He is the one that WANTS to leave, so why should he get More then his 50%?

Since he WANTS the D (and you don't) then let him give you the 60-40% split in your favor. And yes, the business equipment (supplies, whatever) are just as much in the discussion as anything else you may have acquired.

Now on to more important things:

Truly don't understand this:
paraphrase : "IF I Don't Give him What He Wants....He might never come back."

Guess, what??
There is NO Guarantee Even if you DO Give him What He wants, that he will come back. How used will you feel then?

In fact, since HE IS leaving and WANTING to Divide up the assets....he's already heading in the direction of being gone forever. Sad but true.
Splitting up, selling the home, dividing the assets and dating other people hardly sounds like a "temporary" situation to most people.

The sooner you grasp that reality the better off you'll be.
(not saying it couldn't work out......but you better start planning on "what if, it doesn't)
And as a result, take the steps necessary to Protect yourself.

STOP worrying about being nice.
WE are Now talking about your future...the rest of your life.
Being respectful and polite are one thing.......getting taken advantage of is quite another.

NO one wants for you to come on here many months from now and Cry and complain about how foolish you were to trust him and how he "did you wrong" in splitting your assets.

Your ARE the ONLY ONE who is looking out for YOU right now.
(Your H sure is looking out for Himself ).
I strongly suggest you get to Protecting your interests as well.

If your H Chooses to NOT negotiate in good faith ( like he is now , with just the 2 of you), then you will BE forced (yes, Forced by your H) into getting representation from someone who will "look out" for your best interests.

I think you need a lawyer Now.
You are just too emotionally invested and actually intimidated by your H to ever get a "fair" deal......doing this all yourself.
HE seems to call the shots and indeed "control" every situation that goes on between the 2 of you. ( I strongly suspect that is a pattern that's gone on for years)
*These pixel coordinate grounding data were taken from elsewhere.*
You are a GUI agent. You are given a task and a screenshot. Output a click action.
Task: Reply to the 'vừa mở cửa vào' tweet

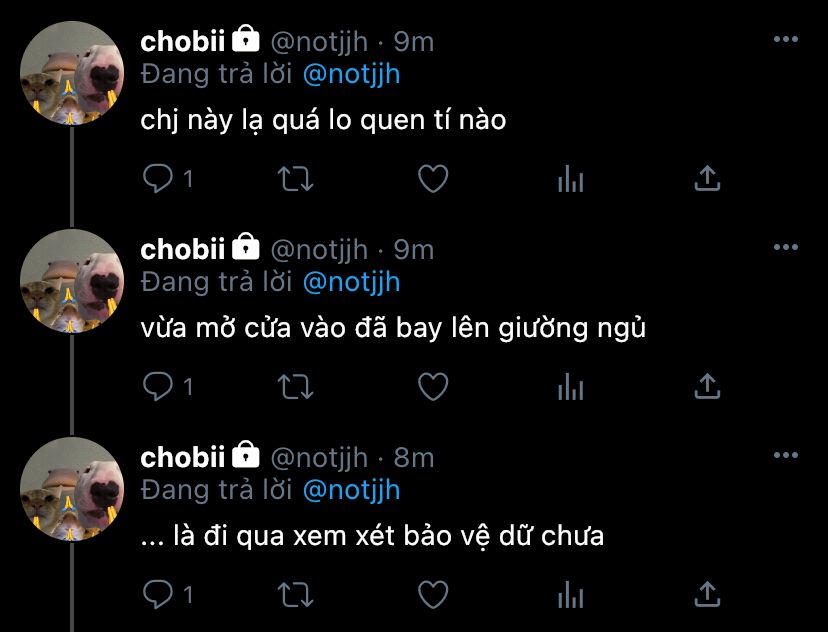[158, 386]
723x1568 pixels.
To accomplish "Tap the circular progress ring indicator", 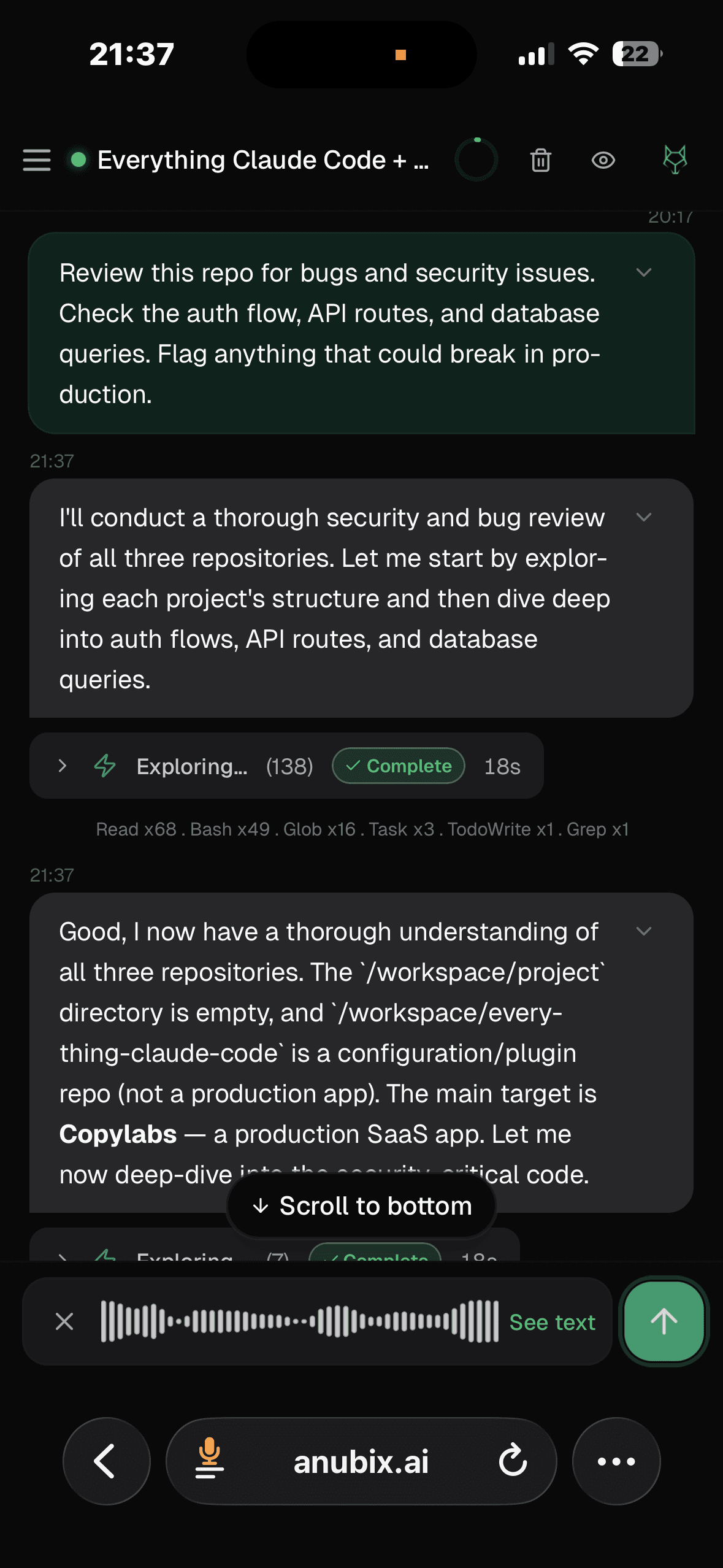I will click(475, 159).
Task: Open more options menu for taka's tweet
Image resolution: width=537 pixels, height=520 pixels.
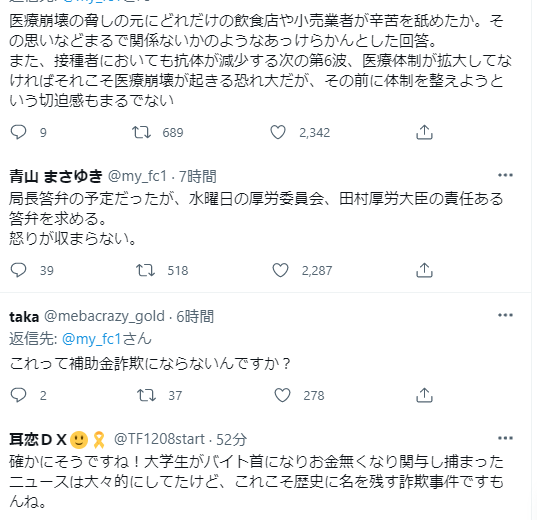Action: (505, 315)

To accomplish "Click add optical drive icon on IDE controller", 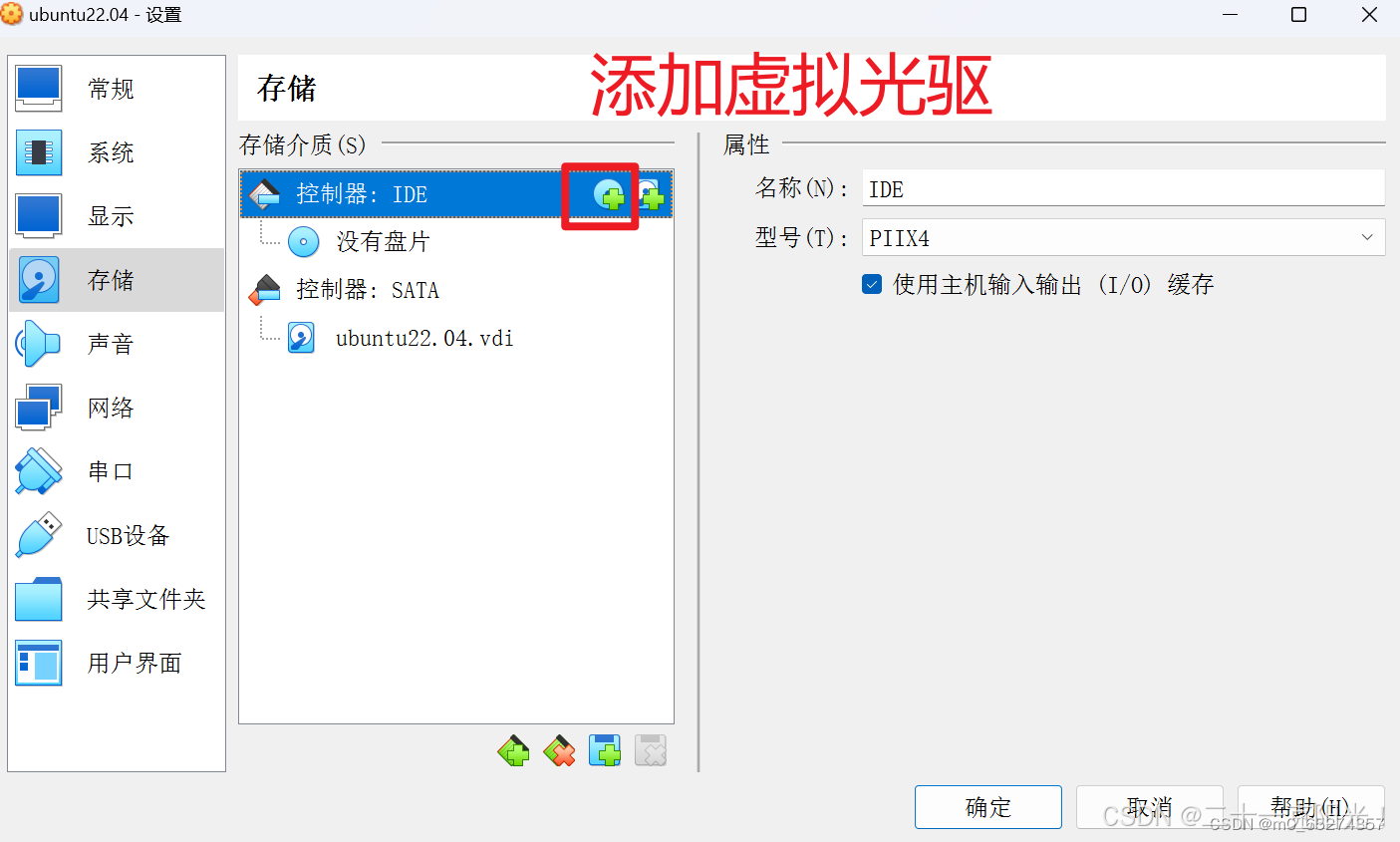I will [x=609, y=194].
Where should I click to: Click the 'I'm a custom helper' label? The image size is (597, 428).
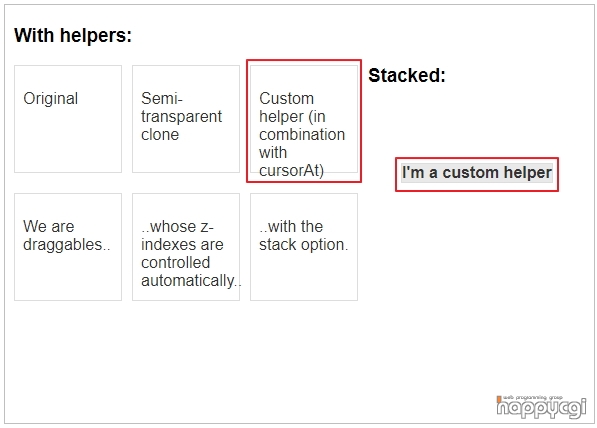click(477, 173)
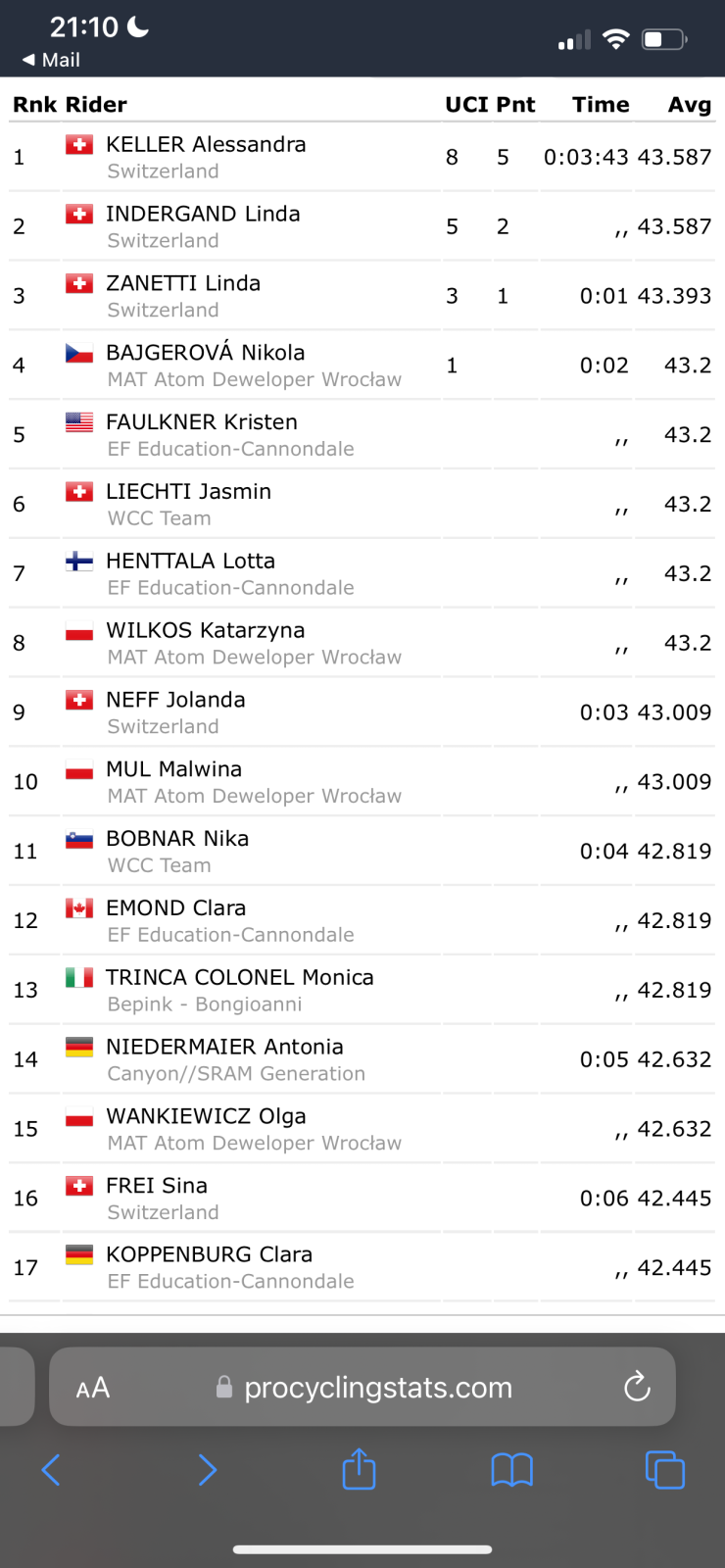Screen dimensions: 725x1568
Task: Open the Safari share sheet
Action: pos(359,1469)
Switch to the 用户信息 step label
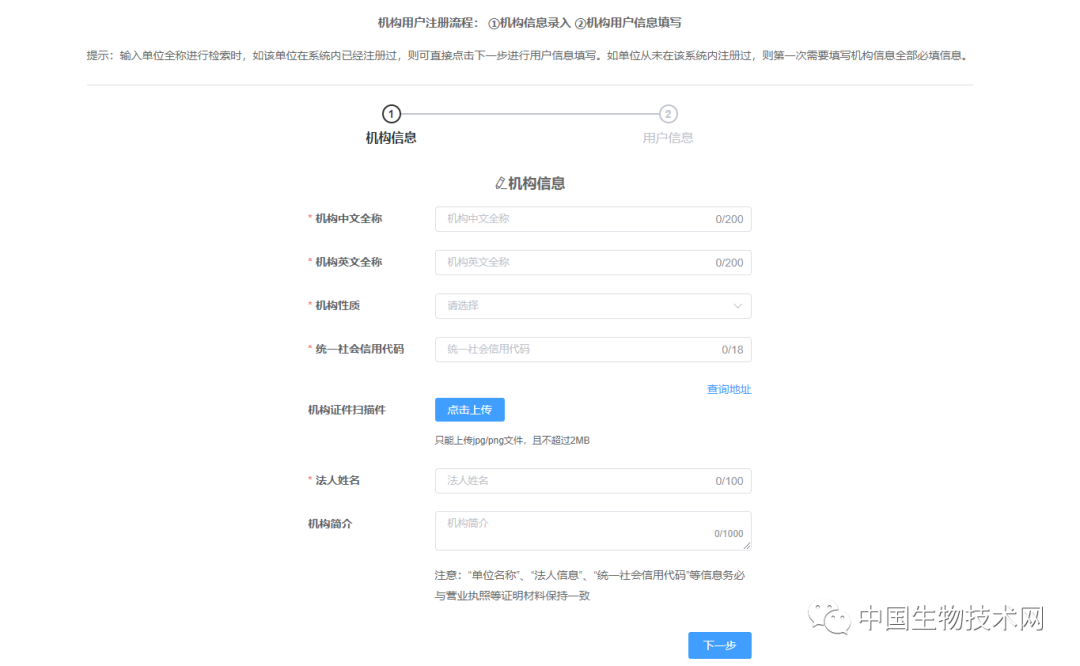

In the end, it all comes down to what you decide you can live with.
If years from now, you can live with your H first cheating on you, then deciding to leave you and then ultimately getting the Majority of the martial assets.....then continue on your present course.

If you think that you can't handle that, then you have to STOP being a door mat.
STOP letting fear control your every action. (or actually in your case Reaction to what your H says or does).

Being kind and considerate and not LBing does not mean letting someone take advantage of you.
You can still disagree and stick up for yourself and your rights.
Just do so in a non confrontational and respectful way.

Bottom line: Your H is taking advantage of your Love for him and twisting it to "get over" on you. This is out right manipulation of the worst kind, no doubt about it.
Good news is this strategy ONLY works ..IF YOU LET IT!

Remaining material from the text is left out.